(Recorded data)

╔══

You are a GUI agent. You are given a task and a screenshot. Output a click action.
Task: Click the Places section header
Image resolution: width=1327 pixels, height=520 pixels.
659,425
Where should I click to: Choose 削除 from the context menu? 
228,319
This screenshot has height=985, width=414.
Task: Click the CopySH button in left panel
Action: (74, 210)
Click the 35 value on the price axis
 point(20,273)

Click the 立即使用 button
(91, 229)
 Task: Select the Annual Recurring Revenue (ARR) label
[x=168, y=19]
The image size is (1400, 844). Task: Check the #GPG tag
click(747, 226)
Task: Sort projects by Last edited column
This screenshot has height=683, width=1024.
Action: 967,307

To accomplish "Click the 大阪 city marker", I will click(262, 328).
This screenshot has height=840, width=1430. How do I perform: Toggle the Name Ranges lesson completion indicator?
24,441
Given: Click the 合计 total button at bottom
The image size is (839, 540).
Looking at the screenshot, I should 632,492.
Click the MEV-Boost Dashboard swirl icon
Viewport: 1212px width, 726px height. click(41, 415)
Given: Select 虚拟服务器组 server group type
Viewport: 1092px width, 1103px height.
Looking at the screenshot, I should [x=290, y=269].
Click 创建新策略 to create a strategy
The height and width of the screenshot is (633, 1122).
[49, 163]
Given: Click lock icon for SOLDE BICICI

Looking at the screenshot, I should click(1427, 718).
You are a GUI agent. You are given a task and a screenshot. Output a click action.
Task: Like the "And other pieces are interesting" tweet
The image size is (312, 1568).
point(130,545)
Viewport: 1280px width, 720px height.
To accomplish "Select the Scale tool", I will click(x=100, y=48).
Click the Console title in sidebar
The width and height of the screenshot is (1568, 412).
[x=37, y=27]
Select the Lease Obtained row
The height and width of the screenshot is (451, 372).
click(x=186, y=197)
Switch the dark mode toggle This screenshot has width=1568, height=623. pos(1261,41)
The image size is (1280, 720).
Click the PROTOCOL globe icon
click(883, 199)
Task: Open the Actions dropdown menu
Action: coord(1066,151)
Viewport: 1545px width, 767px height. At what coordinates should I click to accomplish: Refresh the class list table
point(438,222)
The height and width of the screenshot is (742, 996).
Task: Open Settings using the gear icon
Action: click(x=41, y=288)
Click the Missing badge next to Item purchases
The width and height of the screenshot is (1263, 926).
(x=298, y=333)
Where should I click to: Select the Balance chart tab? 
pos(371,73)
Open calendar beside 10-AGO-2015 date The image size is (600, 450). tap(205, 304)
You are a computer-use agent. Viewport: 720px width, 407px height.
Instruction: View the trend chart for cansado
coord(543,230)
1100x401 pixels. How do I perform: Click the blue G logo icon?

╚══

Your instructions –
Return all of the data above, keeping every line exactly as it appears.

Finished task –
You are a GUI agent. You are given a task and a screenshot. Output a click action.
Task: Click the Places section header
Image resolution: width=1327 pixels, height=520 pixels.
659,425
Where should I click to: Choose 削除 from the context menu? 
228,319
This screenshot has height=985, width=414.
Task: Click the CopySH button in left panel
Action: (74, 210)
Click the 35 value on the price axis
 point(20,273)

Click the 立即使用 button
(91, 229)
 Task: Select the Annual Recurring Revenue (ARR) label
[x=168, y=19]
The image size is (1400, 844). Task: Check the #GPG tag
click(747, 226)
Task: Sort projects by Last edited column
This screenshot has height=683, width=1024.
Action: 967,307

To accomplish "Click the 大阪 city marker", I will click(262, 328).
This screenshot has height=840, width=1430. How do I perform: Toggle the Name Ranges lesson completion indicator?
24,441
Given: Click the 合计 total button at bottom
The image size is (839, 540).
Looking at the screenshot, I should 632,492.
Click the MEV-Boost Dashboard swirl icon
Viewport: 1212px width, 726px height. click(41, 415)
Given: Select 虚拟服务器组 server group type
Viewport: 1092px width, 1103px height.
Looking at the screenshot, I should [x=290, y=269].
Click 创建新策略 to create a strategy
The height and width of the screenshot is (633, 1122).
[49, 163]
Given: Click lock icon for SOLDE BICICI

Looking at the screenshot, I should click(1427, 718).
You are a GUI agent. You are given a task and a screenshot. Output a click action.
Task: Like the "And other pieces are interesting" tweet
The image size is (312, 1568).
point(130,545)
Viewport: 1280px width, 720px height.
To accomplish "Select the Scale tool", I will click(x=100, y=48).
Click the Console title in sidebar
The width and height of the screenshot is (1568, 412).
[x=37, y=27]
Select the Lease Obtained row
The height and width of the screenshot is (451, 372).
click(x=186, y=197)
Switch the dark mode toggle This screenshot has width=1568, height=623. pos(1261,41)
The image size is (1280, 720).
Click the PROTOCOL globe icon
click(883, 199)
Task: Open the Actions dropdown menu
Action: coord(1066,151)
Viewport: 1545px width, 767px height. At what coordinates should I click to accomplish: Refresh the class list table
point(438,222)
The height and width of the screenshot is (742, 996).
Task: Open Settings using the gear icon
Action: click(x=41, y=288)
Click the Missing badge next to Item purchases
The width and height of the screenshot is (1263, 926).
(x=298, y=333)
Where should I click to: Select the Balance chart tab? 
pos(371,73)
Open calendar beside 10-AGO-2015 date The image size is (600, 450). tap(205, 304)
You are a computer-use agent. Viewport: 720px width, 407px height.
Instruction: View the trend chart for cansado
coord(543,230)
1100x401 pixels. How do I perform: Click the blue G logo icon?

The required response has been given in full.